There appears to be a double-meaning of our position being developed that was not voiced at the time of the First Congress. Will we hold the KJV in our public congresses, and hold to other translations in other public teachings and preachings elsewhere? I do not imply anything in the motives of my brethren, but the working of an inconsistency in our practice that is becoming harder and harder to maintain. When we give up such a strong position on an English translation, we could be changing, before others and ourselves, from a position we formerly held about Biblical Authority. Fundamentalism among us could suffer a great tragedy indeed to change the distinctiveness of what we have held to as the very Word of God from our beginnings together, brethren.

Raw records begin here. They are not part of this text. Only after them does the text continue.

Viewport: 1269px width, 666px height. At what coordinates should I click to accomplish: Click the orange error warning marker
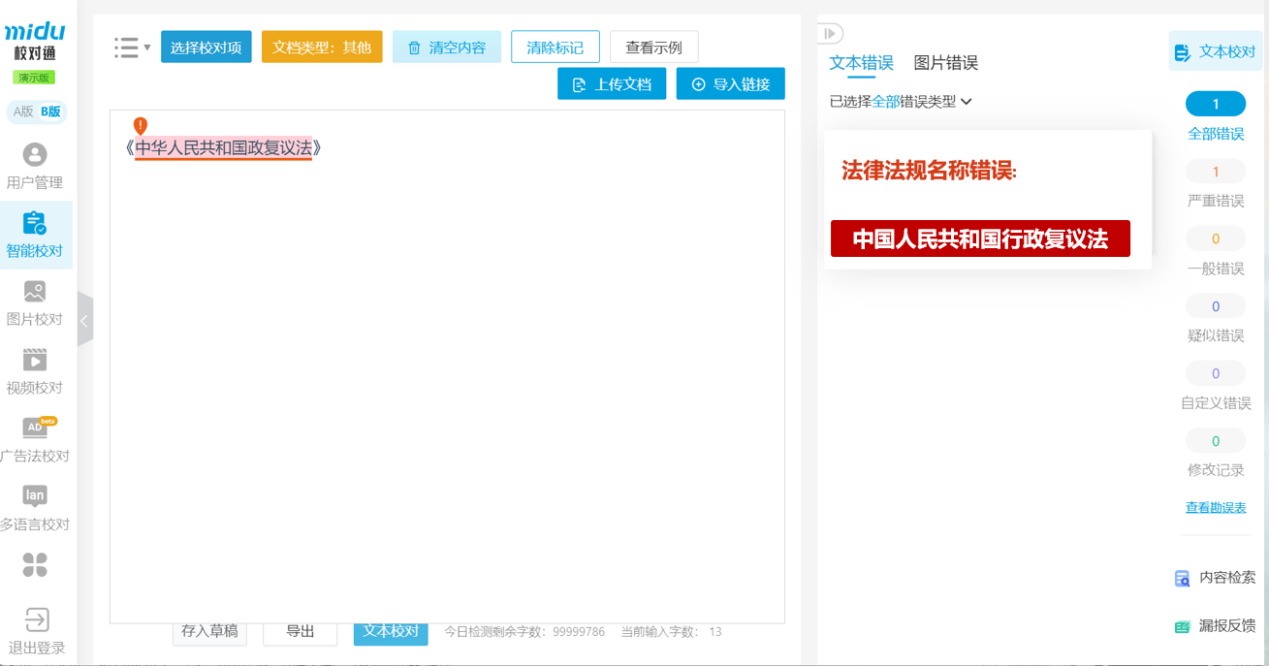pos(140,125)
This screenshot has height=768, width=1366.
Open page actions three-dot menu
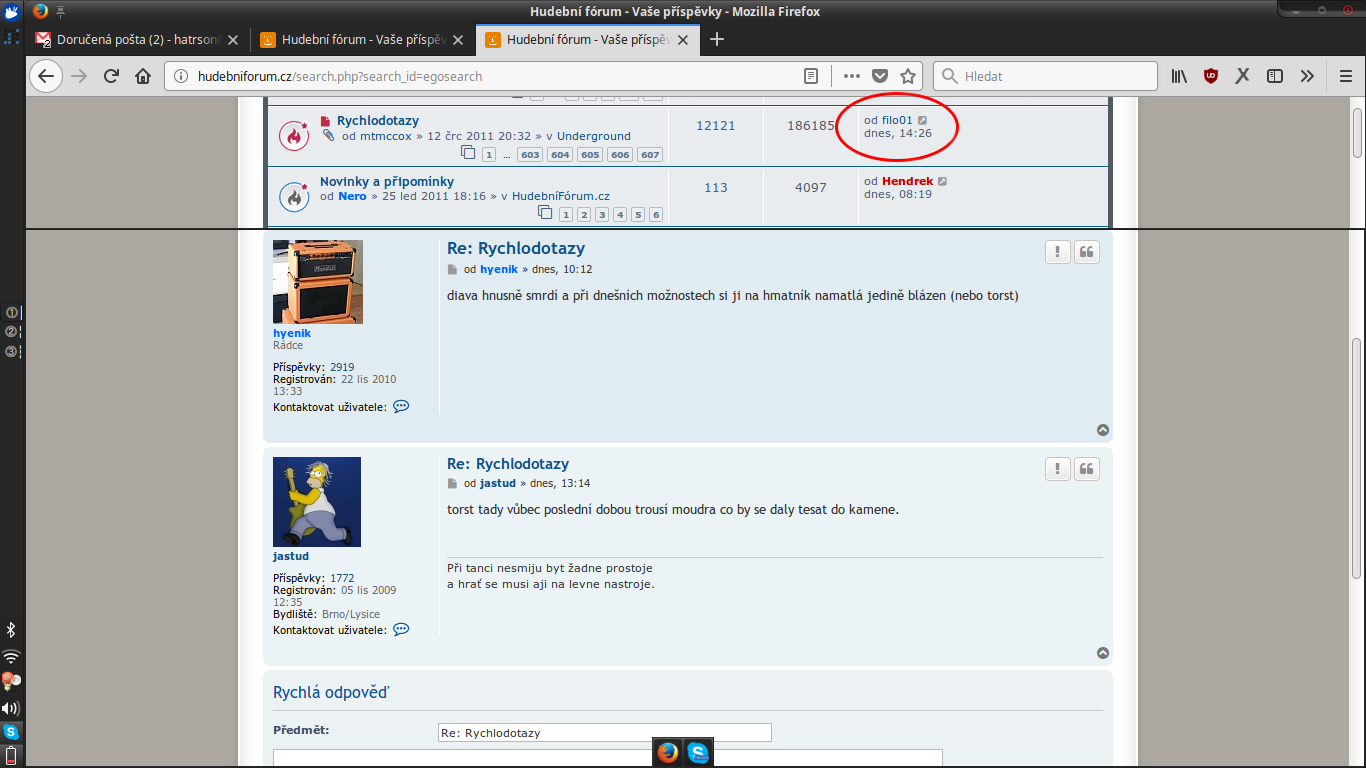851,76
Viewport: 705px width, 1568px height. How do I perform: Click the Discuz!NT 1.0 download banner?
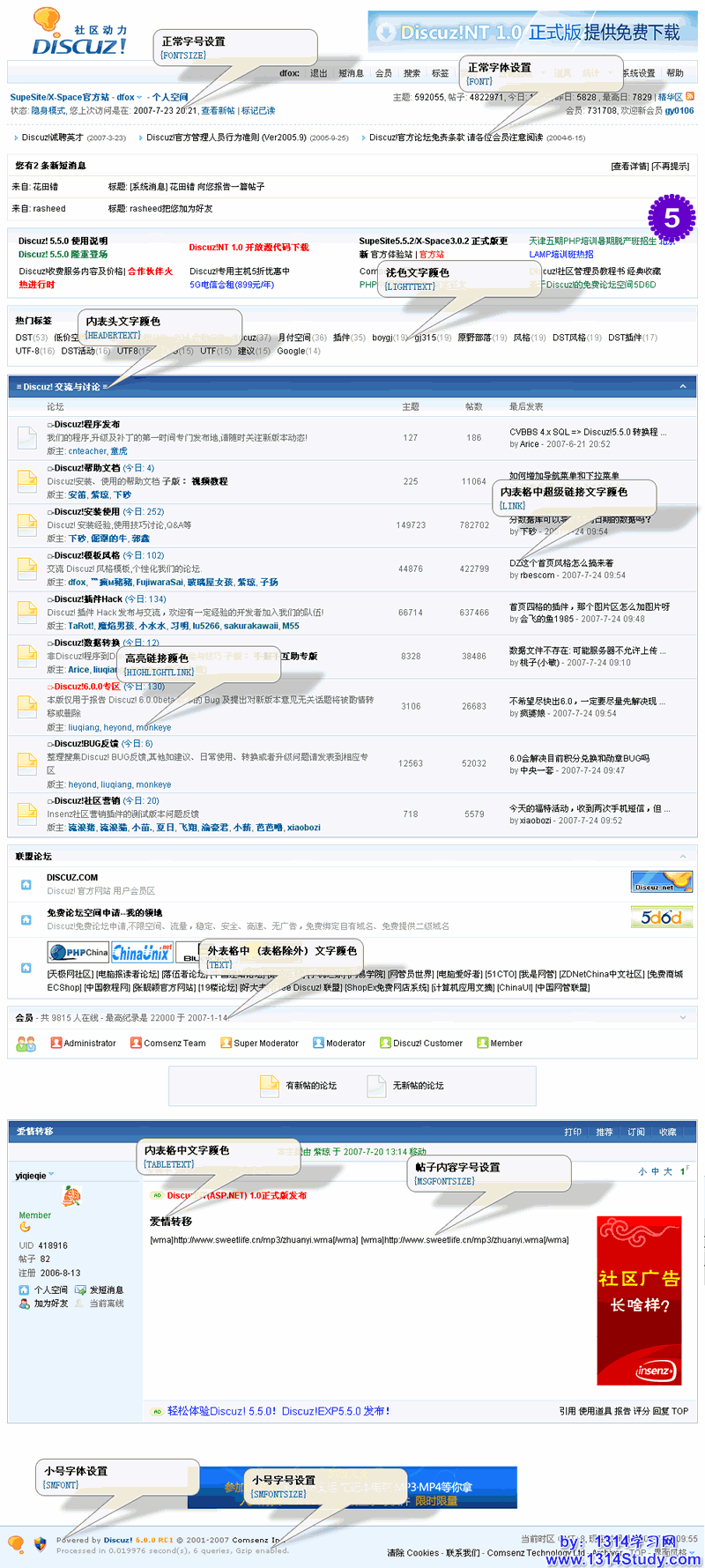pos(531,33)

The day that such a strong statement is considered for removal from the World Congresses of Fundamentalism is the same day we no longer believe our statement to the degree we believed it then. The only thing we can see that would be a stronger offense would be to change our resolutions of doctrine as Fundamentalists. I know of no English Bible Department of any Christian college or seminary, including Foundations Bible College, but what speaks more for Hebrew and Greek than it honors the worth of the Elizabethan, classical English of the King James Version to the degree it deserves. I rarely hear any more anyone speak highly of an English word from the King James Version. Our forebears did. The times are so flexible; we need to make stronger our belief in the very words of the KJV. Enough words have been said, and books written among us, to reveal there is a growing division among us that no matter how nice we try to say it, it is controversy anyway. All of the various views cannot be equally true; there are inconsistencies and lack of final evidence. We have always believed in a comparative study of texts, but that is never to say they are all equal. I do not doubt the integrity of our brethren, and the articles they write, but I do doubt the kind of hopeful unity that is being developed that believes all of our sides among us are tenable or equal.
That is also another reason we must bring God into this urgency. God has preserved His preserved Word among us. The Authorized King James Version is the most preserved Text in the English world.
God expects us to preserve His Preserved word, too.